Summary: This summer I am asking, “Do fragmented seagrass landscapes exhibit lower predation rates than continuous seagrass landscapes?” Predation rate is one way in which scientists can measure how fragmentation changes the way in which animals use their habitat. When I explain the ecological methodology for the investigation of relative predation rates, known as “tethering”, to unfamiliar scientists and non-scientist alike, they often return slightly shocked responses.
When I describe my research this summer to people, scientists and non-scientists alike, it is not unusual for them to respond, “Oh, that sounds pretty…weird…” I’m sure I could come up with several examples of “strange” methodologies in ecological studies which might baffle the unfamiliar person.
The methodology I am using to investigate the differences in relative predation rates between fragmented and continuous seagrass beds in Back Sound, NC, is referred to by ecologists as “tethering”. In order to “tether”, you use fishing-line to tie a relatively weak animal, in my case a juvenile blue crab (1-4 cm in width), to a garden stake. You then place that garden stake in a seagrass bed and return 24 hours later to find the blue crab either present or absent. If the crab is absent, we can assume he/she was eaten by a predator.
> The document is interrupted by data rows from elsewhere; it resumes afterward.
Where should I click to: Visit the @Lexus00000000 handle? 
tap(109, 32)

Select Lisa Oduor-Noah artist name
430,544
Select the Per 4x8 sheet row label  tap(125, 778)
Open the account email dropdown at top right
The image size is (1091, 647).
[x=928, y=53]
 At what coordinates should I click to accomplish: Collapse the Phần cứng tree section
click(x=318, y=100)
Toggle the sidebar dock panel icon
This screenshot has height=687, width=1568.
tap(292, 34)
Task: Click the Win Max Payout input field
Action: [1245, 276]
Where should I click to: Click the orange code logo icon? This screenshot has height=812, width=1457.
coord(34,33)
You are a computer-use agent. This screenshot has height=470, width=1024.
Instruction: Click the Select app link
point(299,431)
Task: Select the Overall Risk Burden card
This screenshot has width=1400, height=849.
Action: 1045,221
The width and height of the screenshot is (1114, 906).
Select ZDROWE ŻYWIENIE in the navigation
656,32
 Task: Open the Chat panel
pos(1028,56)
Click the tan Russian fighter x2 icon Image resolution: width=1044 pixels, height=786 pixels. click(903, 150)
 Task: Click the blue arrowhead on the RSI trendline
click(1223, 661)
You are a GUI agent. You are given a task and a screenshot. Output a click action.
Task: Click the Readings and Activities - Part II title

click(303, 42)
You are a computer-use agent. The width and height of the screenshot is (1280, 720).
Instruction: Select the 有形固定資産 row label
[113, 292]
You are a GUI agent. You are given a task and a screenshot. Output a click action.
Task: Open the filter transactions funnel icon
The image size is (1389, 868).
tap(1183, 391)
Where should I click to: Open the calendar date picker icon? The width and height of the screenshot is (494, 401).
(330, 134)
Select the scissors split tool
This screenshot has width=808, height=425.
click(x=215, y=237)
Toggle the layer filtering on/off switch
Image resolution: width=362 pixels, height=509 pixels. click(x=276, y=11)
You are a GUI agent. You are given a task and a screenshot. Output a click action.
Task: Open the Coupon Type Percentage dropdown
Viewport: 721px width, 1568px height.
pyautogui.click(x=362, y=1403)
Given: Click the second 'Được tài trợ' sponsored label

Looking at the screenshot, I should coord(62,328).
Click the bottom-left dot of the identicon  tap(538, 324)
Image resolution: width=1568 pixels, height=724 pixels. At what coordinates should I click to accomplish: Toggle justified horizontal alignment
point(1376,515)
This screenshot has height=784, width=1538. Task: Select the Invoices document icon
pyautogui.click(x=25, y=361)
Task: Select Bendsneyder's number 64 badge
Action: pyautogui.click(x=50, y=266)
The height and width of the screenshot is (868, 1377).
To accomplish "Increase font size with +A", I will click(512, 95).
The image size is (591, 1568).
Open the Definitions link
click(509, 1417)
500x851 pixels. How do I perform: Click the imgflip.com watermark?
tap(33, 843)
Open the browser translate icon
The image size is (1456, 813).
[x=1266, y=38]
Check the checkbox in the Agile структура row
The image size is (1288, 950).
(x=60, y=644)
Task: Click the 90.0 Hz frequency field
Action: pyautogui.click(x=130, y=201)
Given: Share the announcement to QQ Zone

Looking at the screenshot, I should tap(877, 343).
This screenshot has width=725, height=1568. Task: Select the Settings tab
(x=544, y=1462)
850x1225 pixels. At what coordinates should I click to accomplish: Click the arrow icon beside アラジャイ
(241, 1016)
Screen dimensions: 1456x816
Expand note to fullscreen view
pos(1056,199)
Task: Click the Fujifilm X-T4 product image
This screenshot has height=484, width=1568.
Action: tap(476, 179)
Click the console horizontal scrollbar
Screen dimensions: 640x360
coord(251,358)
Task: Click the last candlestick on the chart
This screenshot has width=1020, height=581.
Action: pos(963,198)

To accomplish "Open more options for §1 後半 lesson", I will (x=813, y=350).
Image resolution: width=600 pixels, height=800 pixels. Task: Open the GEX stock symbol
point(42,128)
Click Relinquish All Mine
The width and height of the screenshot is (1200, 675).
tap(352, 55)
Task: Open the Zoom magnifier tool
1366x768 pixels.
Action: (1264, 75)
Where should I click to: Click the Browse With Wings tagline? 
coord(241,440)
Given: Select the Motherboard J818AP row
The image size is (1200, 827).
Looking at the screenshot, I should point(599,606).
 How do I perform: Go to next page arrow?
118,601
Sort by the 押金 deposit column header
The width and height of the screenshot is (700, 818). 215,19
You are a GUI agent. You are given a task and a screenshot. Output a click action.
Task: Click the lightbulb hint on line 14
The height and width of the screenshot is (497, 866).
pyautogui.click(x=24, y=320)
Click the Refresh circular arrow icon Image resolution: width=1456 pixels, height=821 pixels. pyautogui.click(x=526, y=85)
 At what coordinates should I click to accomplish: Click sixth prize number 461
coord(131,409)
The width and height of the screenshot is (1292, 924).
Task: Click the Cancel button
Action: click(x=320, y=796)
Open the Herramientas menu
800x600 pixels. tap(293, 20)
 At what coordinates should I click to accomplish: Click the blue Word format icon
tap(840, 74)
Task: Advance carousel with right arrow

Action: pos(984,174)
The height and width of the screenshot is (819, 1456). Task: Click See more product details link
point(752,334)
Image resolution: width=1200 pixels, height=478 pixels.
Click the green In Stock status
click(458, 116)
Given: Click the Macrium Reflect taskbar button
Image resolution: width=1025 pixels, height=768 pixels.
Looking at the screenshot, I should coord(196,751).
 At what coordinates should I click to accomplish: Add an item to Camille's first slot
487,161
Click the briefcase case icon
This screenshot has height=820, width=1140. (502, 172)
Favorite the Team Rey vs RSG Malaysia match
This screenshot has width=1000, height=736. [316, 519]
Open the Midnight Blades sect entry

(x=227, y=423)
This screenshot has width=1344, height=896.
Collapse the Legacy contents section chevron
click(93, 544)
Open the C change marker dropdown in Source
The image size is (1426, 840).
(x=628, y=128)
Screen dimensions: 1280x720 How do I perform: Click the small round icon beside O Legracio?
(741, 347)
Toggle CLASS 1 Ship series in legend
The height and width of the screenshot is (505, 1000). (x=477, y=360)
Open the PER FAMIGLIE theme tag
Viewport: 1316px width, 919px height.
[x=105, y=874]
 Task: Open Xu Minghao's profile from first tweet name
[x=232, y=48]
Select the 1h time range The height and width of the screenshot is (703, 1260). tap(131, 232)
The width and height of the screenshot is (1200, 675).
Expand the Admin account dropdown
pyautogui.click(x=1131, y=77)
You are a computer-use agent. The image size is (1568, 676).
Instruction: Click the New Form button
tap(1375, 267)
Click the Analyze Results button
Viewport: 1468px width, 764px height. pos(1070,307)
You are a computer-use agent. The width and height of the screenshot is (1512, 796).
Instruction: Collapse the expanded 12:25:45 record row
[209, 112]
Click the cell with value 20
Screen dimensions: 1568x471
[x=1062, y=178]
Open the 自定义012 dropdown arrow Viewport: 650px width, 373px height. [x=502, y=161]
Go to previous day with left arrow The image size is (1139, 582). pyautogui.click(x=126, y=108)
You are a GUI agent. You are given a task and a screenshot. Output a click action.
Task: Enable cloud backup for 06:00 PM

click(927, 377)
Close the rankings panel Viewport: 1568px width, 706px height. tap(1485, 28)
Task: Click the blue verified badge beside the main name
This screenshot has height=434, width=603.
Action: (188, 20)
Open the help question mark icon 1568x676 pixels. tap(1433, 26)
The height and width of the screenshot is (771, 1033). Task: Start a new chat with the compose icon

So now you may understand why people might find this methodology “weird”; but really, how different is this from fishing with live bait? Some tethering methods even do just this. Instead of simply tying the prey item to a stake, the prey is hooked, so the predator who eats the prey becomes hooked as well. This is an easy way to find out who the predators of your prey are.
The research question I am investigating this summer is, “Do fragmented seagrass landscapes exhibit lower predation rates than continuous seagrass landscapes?” Most people are more familiar with the concept of forest fragmentation in which logging, hurricanes, or other events break a large forest into smaller and smaller pieces or fragments. The concept is the same for seagrass. Just like forests, seagrass meadows are important for many species who call them home. Seagrass can be fragmented by changing water conditions, climate change, storms or boat propellers cutting through the meadows. Seagrass fragmentation changes the way in which animals use the seagrass landscape or may cause certain species to disappear from the landscape all together.
Predation rate is one way in which scientists can measure how fragmentation changes the way in which animals use their habitat. One might expect that as seagrass beds become more disconnected or fragmented, fewer predators would use the area and therefore there would be less predation. Another possibility is that as seagrass beds become more divided, fewer prey items are found within smaller patches making it less worthwhile for predators to visit those small patches. Perhaps these theories are true, or perhaps not; ecologists seem to be conflicted. The answer to this question is what I plan to investigate with tethering experiments this summer.
Ironically, the most common predator of small blue crabs is larger blue crabs. For this reason, in addition to putting out tethered juvenile crabs, we are deploying baited minnow traps and crab pots to see relatively how many adult blue crabs and other predators are using the continuous and fragmented seagrass beds.
As I write this, I realize that this project sounds rather simple; the majority of the data I am collecting are 1s and 0s, crab present and crab absent, respectively. But in reality, so much more effort goes into this field-based experimentation than meets the eye. I know my fellow scientists and graduate students understand this. Logistics, logistics, logistics! One of my favorite logistical difficulties to talk about are the claws. Yes, of course crabs pinch. And blue crabs are (and this I believe is scientific fact) the “orneriest” marine species with which you can work. Blue crabs, no matter how small, put up a fight. They absolutely become belligerent as you tie and glue them to fishing-line on garden stakes. My technicians and I have learned a lot (often the hard way) about how to best handle hordes of small, angry blue crabs. You tend to learn quickly when even small crab pinches hurt if they get you on the cuticle!